1 Introduction
In this section we give a taste of what’s to come. Some of the concepts introduced in the preface may be too abstract to picture for people just starting out in this space. People probably grasp the importance of having a principled approach to data analysis, from formulating a question all the way to sharing results. But why so much emphasis on reproducibility and adaptability? And do we really need to learn a new framework like R for this?
This is best understood by walking through a simple example of what analysis of Canadian data in R, and a Canadian data community might look like. We won’t explain all steps in full detail here, this is to serve to illustrate the concepts talked above in the preface and give the reader a taste of what’s to come.
If you don’t understand all the code now, don’t worry, that’s part of the point of this book. We will work out and explain these examples in detail in the first chapter of the book. What’s important right now is to illustrate the principle of reproducible and adaptable code, and how this can function to foster a community of Canadian data analysis. And to note how little code is needed to make this work.
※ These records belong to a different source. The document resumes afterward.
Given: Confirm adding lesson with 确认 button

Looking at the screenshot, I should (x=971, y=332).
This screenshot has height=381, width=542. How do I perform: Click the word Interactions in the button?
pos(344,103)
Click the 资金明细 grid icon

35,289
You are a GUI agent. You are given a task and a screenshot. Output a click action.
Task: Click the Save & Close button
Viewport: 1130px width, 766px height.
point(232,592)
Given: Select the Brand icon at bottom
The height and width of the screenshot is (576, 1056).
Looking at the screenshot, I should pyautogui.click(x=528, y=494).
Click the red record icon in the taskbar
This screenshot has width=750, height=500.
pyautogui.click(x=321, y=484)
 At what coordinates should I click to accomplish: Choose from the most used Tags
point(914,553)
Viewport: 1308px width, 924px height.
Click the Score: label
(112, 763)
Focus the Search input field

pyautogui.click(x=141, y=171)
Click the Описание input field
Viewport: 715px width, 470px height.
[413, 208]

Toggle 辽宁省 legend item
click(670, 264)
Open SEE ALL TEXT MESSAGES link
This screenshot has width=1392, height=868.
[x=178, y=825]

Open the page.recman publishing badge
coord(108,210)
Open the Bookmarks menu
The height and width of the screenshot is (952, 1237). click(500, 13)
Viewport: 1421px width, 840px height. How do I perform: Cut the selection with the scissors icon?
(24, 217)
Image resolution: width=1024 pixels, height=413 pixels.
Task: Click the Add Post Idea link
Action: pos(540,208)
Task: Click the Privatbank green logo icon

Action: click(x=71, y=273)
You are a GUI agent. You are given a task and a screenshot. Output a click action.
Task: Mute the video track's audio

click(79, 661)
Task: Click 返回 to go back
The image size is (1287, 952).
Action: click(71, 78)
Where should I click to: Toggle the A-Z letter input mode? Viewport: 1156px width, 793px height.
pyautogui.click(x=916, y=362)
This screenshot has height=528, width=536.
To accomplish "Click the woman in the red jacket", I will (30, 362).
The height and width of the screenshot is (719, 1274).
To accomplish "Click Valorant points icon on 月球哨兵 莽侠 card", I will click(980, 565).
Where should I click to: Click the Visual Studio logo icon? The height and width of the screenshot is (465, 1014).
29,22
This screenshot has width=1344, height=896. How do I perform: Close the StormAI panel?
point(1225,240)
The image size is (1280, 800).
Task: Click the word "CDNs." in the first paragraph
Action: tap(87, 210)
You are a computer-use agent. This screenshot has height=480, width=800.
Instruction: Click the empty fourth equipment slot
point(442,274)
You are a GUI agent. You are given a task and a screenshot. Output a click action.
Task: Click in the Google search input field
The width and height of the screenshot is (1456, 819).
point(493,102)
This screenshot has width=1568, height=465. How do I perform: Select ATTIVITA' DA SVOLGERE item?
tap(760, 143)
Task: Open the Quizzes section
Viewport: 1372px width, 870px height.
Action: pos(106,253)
If the code becomes a bit overwhelming, it’s also ok to just collapse individual code blocks for now, or all code blocks using the “</>Code” dropdown menu at the top right of this page, and just follow along without it.
1.1 A hypothetical example
Imagine Amy, a Toronto-based social services worker looking to pilot a community intervention targeted at children in low income. She is in the process of putting together a proposal describing her intervention and is trying to locate a good neighbourhood for her pilot and make a compelling case to possible funders.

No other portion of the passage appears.